Bahkan Pasal 32 ayat (1) butir (c) UU KPK mengatur mengenai pemberhentian secara tetap Pimpinan KPK yang menjadi “terdakwa karena melakukan tindak pidana kejahatan”.
"Memang itu pasti ya kalau dalam bahasa pasal 32 itu pimpinan KPK berhenti atau diberhentikan karena melakukan perbuatan tercela, lalu poin D menjadi terdakwa tindak pidana kejahatan," kata Saut kepada Republika, Senin (9/10/2023).
Saut mendorong pimpinan KPK yang terjerat kasus ini agar legawa mundur dari jabatannya. Tujuannya agar fokus menjalani penyelidikan sekaligus mencegah turunnya wibawa KPK.

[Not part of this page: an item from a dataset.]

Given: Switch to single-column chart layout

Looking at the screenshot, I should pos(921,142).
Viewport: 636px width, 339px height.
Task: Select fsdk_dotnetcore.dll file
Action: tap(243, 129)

"Artinya supaya terang dan lancar kasus ini, dia harus berhenti," ujar Saut.
Saut mengingatkan filosofi berdirinya KPK dengan mempercayai sejumlah prinsip. Bila pimpinan KPK diduga terjerat kasus pemerasan maka berpeluang besar melanggar prinsip-prinsip tersebut.
"Landasan filosofis KPK itu kan nilainya integritas, sinergi, kemimpinan, profesionalisme dan keadilan. Coba lihat itu dilanggar semuanya oleh perilakunya," ujar Saut.
Saut menegaskan prinsip-prinsip itu sudah diatur dalam Peraturan Dewan Pengawas KPK (Perdewas). Namun Saut meragukan implementasinya di lapangan.
"Dalam Perdewas jelas itu tapi nggak jalan," ucap Saut.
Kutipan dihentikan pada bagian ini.